§ TO BE DONE
Reproduce the stretch from the start of the records through the line containing "Click the bottom", both ends included, without changing anything.

[Source records]

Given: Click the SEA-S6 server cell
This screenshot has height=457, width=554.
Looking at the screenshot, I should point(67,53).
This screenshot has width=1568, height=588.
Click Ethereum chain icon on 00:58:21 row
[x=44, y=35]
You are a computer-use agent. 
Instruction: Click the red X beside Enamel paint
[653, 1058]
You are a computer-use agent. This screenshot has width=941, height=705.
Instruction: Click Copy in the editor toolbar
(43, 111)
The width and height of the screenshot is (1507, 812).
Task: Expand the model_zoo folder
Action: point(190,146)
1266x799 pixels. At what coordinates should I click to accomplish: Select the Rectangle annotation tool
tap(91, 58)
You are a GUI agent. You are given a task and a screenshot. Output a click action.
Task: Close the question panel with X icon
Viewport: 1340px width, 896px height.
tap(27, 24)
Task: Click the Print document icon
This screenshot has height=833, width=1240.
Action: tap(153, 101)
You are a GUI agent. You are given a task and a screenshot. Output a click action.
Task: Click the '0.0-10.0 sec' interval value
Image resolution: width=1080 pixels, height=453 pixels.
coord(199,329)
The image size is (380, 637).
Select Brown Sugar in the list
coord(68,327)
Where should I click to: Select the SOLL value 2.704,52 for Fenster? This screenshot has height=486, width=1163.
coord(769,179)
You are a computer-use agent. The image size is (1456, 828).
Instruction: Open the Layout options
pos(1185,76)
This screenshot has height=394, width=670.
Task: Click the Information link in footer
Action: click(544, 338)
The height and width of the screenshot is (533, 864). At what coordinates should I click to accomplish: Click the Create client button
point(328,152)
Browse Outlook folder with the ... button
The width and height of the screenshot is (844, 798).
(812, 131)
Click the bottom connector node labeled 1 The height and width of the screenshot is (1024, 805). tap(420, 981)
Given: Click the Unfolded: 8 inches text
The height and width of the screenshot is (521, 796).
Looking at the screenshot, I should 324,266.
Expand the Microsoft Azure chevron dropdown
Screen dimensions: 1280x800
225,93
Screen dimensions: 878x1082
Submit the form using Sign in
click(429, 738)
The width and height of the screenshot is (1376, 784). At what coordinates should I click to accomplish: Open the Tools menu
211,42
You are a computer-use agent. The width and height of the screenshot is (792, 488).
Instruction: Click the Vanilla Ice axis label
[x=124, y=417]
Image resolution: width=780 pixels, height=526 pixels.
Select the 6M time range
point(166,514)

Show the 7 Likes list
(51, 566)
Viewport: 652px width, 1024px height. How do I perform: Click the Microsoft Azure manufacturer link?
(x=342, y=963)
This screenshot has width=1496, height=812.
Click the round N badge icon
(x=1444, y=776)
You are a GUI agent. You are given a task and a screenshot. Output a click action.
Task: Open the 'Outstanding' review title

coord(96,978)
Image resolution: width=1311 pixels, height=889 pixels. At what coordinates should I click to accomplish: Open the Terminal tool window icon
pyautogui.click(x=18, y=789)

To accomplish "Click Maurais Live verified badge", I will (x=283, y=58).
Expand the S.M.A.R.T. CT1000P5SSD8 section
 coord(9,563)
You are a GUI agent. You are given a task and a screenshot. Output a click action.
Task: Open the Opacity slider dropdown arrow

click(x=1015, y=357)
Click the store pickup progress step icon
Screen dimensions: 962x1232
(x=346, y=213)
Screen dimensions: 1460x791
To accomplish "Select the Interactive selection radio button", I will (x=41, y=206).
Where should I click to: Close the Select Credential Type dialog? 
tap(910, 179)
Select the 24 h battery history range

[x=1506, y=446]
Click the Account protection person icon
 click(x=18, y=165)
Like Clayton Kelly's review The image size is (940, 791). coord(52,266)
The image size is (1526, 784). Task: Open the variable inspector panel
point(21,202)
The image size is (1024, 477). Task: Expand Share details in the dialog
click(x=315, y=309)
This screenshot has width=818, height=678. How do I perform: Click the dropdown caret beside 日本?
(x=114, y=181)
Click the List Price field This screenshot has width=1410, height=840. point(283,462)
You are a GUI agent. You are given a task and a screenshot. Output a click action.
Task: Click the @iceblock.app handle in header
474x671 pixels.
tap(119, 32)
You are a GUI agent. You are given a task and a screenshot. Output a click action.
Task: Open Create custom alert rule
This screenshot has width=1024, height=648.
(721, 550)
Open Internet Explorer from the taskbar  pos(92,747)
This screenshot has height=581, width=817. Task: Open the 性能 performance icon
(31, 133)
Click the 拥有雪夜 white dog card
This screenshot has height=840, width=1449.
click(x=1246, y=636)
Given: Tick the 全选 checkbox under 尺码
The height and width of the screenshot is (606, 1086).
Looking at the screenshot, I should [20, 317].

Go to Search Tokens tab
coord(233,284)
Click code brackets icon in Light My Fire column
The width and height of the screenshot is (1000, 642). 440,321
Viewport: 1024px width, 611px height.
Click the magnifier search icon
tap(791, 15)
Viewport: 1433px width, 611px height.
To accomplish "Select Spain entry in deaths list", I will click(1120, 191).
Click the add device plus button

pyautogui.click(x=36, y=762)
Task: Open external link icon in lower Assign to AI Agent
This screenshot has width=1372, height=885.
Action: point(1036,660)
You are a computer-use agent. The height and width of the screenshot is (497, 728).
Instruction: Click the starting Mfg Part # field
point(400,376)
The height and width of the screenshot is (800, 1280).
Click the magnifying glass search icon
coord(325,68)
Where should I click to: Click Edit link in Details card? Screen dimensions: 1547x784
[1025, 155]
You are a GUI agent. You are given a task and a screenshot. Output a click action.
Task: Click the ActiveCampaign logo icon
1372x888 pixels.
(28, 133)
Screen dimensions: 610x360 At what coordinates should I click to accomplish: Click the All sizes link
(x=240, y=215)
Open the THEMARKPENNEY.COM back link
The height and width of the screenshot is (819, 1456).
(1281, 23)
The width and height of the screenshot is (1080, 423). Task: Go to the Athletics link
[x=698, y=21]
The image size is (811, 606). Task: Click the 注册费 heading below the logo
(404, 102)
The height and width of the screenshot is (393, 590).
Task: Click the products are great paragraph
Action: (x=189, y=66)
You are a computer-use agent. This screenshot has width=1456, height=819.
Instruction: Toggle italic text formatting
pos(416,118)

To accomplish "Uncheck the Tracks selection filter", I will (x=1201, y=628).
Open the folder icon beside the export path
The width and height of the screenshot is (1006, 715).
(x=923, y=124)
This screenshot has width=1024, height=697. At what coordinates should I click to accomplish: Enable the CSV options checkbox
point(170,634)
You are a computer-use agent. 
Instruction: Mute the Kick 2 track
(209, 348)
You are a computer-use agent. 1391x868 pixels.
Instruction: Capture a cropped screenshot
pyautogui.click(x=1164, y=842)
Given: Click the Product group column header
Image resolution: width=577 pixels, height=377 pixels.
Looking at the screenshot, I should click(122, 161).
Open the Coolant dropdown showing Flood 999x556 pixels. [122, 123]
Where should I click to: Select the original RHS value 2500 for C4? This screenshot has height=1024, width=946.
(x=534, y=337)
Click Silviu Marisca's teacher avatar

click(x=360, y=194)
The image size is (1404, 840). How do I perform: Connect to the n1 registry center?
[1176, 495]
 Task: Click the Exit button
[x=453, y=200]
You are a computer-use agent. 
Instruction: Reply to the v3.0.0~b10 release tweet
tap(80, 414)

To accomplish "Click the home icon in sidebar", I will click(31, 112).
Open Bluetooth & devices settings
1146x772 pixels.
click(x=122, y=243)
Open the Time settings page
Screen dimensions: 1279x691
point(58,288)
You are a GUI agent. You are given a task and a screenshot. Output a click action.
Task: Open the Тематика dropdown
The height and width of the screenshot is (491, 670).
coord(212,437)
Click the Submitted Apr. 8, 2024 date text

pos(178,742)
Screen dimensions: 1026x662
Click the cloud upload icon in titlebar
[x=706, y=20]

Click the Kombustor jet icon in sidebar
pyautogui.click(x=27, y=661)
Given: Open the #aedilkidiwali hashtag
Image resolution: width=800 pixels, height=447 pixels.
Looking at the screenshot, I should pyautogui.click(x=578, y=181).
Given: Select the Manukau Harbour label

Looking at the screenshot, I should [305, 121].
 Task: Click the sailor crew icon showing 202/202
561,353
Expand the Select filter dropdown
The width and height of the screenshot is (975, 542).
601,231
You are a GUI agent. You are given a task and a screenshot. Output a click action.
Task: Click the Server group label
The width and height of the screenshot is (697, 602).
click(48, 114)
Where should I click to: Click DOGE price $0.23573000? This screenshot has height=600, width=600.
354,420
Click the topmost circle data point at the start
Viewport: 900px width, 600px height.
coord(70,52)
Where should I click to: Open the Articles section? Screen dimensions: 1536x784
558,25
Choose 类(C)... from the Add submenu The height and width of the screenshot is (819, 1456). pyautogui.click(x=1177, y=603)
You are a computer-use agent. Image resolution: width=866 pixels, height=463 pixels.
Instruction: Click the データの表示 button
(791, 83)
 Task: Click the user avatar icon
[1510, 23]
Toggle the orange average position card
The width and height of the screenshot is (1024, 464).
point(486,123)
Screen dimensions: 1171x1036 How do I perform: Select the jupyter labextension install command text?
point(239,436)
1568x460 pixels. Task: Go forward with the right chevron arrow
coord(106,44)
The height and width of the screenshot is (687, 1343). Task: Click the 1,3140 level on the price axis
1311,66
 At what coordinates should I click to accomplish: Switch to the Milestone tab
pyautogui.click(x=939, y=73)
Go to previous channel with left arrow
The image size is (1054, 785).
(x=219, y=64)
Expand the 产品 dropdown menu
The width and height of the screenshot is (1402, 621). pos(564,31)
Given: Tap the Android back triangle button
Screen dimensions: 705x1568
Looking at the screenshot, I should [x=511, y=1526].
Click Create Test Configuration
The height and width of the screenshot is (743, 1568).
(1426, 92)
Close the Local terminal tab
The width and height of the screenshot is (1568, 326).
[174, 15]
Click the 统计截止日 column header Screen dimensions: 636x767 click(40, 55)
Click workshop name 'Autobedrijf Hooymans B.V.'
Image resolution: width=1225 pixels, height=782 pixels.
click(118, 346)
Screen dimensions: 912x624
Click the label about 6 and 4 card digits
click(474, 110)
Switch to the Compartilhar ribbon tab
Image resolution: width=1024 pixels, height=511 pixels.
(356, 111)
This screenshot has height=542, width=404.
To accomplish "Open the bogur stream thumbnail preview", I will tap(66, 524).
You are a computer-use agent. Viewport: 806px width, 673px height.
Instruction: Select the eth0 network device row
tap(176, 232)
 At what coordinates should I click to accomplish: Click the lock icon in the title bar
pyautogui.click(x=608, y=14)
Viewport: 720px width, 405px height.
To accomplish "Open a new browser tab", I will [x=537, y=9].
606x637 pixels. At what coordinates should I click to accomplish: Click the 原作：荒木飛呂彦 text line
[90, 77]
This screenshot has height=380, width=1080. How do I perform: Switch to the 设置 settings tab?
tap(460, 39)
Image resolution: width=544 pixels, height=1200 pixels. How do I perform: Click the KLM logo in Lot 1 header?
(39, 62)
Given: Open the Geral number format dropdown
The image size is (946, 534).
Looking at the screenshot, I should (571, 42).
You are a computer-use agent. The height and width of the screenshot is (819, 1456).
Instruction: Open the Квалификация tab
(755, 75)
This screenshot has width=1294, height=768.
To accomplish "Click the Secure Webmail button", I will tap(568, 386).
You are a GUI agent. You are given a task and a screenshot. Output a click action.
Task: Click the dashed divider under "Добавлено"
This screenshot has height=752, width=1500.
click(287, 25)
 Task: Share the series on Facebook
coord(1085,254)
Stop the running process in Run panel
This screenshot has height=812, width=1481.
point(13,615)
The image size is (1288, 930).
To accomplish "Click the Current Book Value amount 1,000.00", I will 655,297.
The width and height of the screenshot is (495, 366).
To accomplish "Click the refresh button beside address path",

§ SOLUTION
Given: Click the SEA-S6 server cell
This screenshot has height=457, width=554.
Looking at the screenshot, I should point(67,53).
This screenshot has width=1568, height=588.
Click Ethereum chain icon on 00:58:21 row
[x=44, y=35]
You are a computer-use agent. 
Instruction: Click the red X beside Enamel paint
[653, 1058]
You are a computer-use agent. This screenshot has width=941, height=705.
Instruction: Click Copy in the editor toolbar
(43, 111)
The width and height of the screenshot is (1507, 812).
Task: Expand the model_zoo folder
Action: point(190,146)
1266x799 pixels. At what coordinates should I click to accomplish: Select the Rectangle annotation tool
tap(91, 58)
You are a GUI agent. You are given a task and a screenshot. Output a click action.
Task: Close the question panel with X icon
Viewport: 1340px width, 896px height.
tap(27, 24)
Task: Click the Print document icon
This screenshot has height=833, width=1240.
Action: tap(153, 101)
You are a GUI agent. You are given a task and a screenshot. Output a click action.
Task: Click the '0.0-10.0 sec' interval value
Image resolution: width=1080 pixels, height=453 pixels.
coord(199,329)
The image size is (380, 637).
Select Brown Sugar in the list
coord(68,327)
Where should I click to: Select the SOLL value 2.704,52 for Fenster? This screenshot has height=486, width=1163.
coord(769,179)
You are a computer-use agent. The image size is (1456, 828).
Instruction: Open the Layout options
pos(1185,76)
This screenshot has height=394, width=670.
Task: Click the Information link in footer
Action: click(544, 338)
The height and width of the screenshot is (533, 864). At what coordinates should I click to accomplish: Click the Create client button
point(328,152)
Browse Outlook folder with the ... button
The width and height of the screenshot is (844, 798).
(812, 131)
Click the bottom connector node labeled 1 The height and width of the screenshot is (1024, 805). tap(420, 981)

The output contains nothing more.